**Set exercise**:
Please lay out everything from the start of the records down to and including the line that contains "will click(x=78, y=256)." as a Markdown table with two columns, No. and Text, one numbered row per line. Leave out blank lines.

+ + + + +

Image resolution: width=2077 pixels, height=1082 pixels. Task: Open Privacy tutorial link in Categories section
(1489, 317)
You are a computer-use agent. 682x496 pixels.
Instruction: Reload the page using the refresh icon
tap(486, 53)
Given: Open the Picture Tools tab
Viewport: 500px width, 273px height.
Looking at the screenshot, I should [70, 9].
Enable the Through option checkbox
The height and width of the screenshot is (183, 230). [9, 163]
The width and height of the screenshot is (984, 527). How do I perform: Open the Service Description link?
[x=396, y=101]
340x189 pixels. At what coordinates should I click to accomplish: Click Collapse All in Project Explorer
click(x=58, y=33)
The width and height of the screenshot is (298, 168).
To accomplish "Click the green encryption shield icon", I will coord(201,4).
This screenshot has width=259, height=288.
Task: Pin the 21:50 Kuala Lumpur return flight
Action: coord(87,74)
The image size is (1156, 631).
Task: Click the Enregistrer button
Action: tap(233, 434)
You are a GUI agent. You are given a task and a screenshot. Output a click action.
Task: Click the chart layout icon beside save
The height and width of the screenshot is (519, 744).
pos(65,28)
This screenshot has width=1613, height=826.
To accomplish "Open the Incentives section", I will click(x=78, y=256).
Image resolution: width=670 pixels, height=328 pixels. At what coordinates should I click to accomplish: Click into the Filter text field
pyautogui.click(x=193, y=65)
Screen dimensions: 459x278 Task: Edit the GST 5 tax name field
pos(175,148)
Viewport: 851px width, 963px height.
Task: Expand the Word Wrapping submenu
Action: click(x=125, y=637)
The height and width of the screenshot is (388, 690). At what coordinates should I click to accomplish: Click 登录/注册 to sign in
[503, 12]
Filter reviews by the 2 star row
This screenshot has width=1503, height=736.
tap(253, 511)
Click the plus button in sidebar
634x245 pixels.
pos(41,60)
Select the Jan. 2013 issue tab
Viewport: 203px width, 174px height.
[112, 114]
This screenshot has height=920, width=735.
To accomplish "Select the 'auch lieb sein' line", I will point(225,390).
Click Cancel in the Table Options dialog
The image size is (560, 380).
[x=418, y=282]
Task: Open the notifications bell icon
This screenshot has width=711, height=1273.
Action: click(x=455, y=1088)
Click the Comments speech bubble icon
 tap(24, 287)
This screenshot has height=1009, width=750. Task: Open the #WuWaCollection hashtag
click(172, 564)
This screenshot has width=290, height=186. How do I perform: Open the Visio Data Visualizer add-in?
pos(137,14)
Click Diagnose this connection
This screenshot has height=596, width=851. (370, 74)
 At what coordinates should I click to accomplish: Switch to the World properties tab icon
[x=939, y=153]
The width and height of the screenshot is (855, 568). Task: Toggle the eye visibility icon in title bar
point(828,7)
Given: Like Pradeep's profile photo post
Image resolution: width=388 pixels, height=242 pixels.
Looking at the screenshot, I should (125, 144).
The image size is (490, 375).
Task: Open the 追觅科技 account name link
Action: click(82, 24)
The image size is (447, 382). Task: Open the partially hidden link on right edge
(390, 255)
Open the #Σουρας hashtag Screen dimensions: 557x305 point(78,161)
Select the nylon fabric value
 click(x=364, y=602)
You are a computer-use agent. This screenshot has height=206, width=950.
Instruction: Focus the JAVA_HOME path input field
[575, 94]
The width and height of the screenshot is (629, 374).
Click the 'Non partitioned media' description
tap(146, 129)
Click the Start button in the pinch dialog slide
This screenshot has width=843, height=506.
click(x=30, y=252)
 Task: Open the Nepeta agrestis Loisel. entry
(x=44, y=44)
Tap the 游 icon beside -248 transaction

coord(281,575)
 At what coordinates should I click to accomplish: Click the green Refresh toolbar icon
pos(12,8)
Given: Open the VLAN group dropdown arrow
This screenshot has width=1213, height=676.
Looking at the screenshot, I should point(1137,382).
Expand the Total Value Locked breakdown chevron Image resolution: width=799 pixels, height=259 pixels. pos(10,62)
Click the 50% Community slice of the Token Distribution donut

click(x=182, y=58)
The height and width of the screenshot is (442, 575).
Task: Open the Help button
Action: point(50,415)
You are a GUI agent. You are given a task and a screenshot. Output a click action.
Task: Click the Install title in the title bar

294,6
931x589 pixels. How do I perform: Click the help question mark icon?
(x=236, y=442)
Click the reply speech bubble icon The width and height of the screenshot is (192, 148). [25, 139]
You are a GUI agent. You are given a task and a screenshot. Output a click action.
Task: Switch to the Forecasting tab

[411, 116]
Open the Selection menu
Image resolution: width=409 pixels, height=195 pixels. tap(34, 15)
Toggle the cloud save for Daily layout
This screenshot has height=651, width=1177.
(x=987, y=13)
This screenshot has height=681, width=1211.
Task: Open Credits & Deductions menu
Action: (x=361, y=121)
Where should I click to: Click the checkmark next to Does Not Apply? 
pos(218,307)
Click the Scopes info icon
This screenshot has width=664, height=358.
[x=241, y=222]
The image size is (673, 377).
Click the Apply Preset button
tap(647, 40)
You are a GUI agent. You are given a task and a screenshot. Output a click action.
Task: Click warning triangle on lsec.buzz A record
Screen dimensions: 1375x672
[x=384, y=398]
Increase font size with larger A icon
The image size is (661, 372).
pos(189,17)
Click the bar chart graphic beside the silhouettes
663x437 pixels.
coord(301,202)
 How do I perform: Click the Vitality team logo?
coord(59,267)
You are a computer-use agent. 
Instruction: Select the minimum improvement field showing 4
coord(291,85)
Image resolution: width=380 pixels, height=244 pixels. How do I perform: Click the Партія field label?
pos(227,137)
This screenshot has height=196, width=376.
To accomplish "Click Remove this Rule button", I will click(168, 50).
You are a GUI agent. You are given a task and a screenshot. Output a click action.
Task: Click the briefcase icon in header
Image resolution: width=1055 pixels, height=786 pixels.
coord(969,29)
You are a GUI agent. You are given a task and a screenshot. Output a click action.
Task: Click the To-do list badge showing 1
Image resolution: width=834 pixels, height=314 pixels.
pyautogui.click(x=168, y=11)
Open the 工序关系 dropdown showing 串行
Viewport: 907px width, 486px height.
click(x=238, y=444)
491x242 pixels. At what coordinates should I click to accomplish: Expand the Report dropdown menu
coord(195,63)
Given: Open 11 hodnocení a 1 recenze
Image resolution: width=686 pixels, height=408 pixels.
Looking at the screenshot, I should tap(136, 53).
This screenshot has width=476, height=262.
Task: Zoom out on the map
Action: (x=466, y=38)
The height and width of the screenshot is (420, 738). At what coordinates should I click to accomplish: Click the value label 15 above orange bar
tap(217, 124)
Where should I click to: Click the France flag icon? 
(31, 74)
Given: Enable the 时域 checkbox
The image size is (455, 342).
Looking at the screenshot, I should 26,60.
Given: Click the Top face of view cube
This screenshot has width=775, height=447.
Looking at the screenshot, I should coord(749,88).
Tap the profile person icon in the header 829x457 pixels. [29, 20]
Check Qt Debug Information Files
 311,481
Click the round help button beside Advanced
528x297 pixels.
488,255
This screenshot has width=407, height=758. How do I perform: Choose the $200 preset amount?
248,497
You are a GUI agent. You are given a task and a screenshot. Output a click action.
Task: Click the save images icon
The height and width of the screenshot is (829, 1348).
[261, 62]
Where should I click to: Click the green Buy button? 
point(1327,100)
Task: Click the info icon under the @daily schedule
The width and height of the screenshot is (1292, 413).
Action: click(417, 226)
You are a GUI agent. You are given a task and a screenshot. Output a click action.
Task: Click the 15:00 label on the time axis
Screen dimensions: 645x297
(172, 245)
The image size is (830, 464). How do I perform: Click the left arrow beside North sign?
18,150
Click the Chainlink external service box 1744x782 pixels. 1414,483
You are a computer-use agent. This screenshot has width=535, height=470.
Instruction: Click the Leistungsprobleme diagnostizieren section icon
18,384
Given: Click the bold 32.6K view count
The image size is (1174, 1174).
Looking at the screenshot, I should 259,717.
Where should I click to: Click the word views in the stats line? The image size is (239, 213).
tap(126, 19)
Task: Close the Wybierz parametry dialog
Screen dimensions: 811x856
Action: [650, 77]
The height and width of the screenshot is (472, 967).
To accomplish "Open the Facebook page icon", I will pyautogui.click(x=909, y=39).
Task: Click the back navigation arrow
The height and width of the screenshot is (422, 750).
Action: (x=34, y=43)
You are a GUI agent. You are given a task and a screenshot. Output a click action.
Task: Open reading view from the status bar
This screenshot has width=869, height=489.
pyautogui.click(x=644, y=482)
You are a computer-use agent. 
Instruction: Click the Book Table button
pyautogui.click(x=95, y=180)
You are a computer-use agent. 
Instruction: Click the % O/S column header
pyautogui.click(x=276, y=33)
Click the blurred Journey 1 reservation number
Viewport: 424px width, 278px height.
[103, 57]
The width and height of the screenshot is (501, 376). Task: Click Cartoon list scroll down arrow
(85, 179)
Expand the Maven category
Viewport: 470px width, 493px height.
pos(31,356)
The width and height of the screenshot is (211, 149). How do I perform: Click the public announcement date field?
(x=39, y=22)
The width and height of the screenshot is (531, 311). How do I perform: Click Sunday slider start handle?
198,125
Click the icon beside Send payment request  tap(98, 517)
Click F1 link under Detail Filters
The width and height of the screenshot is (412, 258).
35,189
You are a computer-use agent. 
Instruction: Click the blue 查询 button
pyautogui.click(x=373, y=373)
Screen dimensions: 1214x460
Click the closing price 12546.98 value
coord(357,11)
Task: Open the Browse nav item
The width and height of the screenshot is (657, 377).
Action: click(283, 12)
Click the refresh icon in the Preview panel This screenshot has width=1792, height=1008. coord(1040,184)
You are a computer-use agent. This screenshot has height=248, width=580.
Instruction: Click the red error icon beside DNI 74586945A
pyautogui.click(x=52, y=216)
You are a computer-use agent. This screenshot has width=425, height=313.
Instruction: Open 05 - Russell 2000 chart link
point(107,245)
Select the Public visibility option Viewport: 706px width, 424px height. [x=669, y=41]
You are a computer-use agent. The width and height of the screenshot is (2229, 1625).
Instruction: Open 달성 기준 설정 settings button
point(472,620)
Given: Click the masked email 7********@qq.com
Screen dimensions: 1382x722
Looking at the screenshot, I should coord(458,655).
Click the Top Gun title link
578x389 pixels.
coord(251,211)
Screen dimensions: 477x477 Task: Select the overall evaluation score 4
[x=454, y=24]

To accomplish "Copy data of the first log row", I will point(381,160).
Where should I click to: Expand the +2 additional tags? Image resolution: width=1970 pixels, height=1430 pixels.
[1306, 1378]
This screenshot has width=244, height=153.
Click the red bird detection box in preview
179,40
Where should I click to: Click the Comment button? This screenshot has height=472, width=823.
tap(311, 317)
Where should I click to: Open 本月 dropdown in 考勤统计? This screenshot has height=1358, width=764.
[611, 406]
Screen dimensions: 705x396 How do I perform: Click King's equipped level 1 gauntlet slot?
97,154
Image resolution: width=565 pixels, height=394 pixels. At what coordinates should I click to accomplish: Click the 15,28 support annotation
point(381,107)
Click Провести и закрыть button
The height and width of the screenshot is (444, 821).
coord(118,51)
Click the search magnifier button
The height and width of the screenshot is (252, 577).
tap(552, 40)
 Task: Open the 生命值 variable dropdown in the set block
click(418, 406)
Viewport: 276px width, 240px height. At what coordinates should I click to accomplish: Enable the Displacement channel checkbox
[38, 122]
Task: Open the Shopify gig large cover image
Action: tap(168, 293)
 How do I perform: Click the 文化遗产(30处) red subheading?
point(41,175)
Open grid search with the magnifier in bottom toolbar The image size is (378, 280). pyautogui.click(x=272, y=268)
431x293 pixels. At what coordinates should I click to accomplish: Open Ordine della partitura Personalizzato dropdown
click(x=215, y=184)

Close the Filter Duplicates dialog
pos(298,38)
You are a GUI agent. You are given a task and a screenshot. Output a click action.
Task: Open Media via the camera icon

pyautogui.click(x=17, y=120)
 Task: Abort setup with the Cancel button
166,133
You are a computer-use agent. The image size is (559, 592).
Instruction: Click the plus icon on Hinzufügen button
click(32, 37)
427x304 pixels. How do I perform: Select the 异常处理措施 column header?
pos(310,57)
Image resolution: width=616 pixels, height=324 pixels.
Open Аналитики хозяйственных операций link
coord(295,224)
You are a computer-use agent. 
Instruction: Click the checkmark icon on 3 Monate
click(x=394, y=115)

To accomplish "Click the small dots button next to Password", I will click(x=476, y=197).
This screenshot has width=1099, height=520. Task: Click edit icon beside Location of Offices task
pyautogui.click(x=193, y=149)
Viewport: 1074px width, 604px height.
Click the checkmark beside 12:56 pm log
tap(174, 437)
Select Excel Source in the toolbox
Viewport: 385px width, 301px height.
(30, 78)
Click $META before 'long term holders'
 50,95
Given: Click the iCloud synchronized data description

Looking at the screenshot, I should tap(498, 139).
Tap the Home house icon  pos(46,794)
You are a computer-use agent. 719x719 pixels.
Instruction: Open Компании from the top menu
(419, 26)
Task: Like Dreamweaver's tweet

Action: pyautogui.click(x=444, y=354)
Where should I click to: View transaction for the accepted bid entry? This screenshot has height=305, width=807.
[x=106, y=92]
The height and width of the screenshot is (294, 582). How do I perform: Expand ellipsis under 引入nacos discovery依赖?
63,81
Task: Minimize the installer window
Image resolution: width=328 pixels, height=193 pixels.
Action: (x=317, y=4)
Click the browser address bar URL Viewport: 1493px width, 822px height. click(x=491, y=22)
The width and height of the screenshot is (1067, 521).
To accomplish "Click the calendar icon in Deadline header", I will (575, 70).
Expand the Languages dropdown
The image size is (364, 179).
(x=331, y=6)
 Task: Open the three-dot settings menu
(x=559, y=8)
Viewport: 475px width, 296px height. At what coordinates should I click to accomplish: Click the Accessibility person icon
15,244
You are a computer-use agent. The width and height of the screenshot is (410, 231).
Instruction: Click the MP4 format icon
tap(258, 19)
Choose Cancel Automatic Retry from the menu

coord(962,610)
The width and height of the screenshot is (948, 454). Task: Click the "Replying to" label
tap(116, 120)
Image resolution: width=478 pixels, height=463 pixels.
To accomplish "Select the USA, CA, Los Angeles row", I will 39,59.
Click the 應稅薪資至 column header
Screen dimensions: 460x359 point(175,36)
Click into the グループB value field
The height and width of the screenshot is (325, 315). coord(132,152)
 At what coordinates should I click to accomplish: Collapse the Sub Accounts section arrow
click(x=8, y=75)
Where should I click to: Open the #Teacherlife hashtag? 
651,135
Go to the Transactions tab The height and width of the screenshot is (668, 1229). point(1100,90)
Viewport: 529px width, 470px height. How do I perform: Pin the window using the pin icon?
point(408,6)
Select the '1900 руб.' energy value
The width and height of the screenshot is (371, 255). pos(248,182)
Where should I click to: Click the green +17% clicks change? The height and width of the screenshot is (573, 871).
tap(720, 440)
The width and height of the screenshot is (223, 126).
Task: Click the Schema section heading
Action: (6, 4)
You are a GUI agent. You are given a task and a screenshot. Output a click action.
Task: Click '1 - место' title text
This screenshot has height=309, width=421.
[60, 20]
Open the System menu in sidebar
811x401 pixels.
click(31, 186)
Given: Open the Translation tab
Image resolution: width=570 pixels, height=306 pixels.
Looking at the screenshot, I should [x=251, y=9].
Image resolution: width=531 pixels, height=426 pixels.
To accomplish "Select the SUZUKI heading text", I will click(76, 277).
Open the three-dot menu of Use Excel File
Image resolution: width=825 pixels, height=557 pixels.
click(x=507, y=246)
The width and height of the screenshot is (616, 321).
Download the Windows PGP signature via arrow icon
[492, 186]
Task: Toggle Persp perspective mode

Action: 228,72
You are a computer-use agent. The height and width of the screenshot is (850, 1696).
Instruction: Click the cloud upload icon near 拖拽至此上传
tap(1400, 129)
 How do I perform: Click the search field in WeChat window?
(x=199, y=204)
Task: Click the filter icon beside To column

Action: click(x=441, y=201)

+ + + + +

**Task output**:
| No. | Text |
|---|---|
| 1 | Image resolution: width=2077 pixels, height=1082 pixels. Task: Open Privacy tutorial link in Categories section |
| 2 | (1489, 317) |
| 3 | You are a computer-use agent. 682x496 pixels. |
| 4 | Instruction: Reload the page using the refresh icon |
| 5 | tap(486, 53) |
| 6 | Given: Open the Picture Tools tab |
| 7 | Viewport: 500px width, 273px height. |
| 8 | Looking at the screenshot, I should [70, 9]. |
| 9 | Enable the Through option checkbox |
| 10 | The height and width of the screenshot is (183, 230). [9, 163] |
| 11 | The width and height of the screenshot is (984, 527). How do I perform: Open the Service Description link? |
| 12 | [x=396, y=101] |
| 13 | 340x189 pixels. At what coordinates should I click to accomplish: Click Collapse All in Project Explorer |
| 14 | click(x=58, y=33) |
| 15 | The width and height of the screenshot is (298, 168). |
| 16 | To accomplish "Click the green encryption shield icon", I will coord(201,4). |
| 17 | This screenshot has width=259, height=288. |
| 18 | Task: Pin the 21:50 Kuala Lumpur return flight |
| 19 | Action: coord(87,74) |
| 20 | The image size is (1156, 631). |
| 21 | Task: Click the Enregistrer button |
| 22 | Action: tap(233, 434) |
| 23 | You are a GUI agent. You are given a task and a screenshot. Output a click action. |
| 24 | Task: Click the chart layout icon beside save |
| 25 | The height and width of the screenshot is (519, 744). |
| 26 | pos(65,28) |
| 27 | This screenshot has width=1613, height=826. |
| 28 | To accomplish "Open the Incentives section", I will click(x=78, y=256). |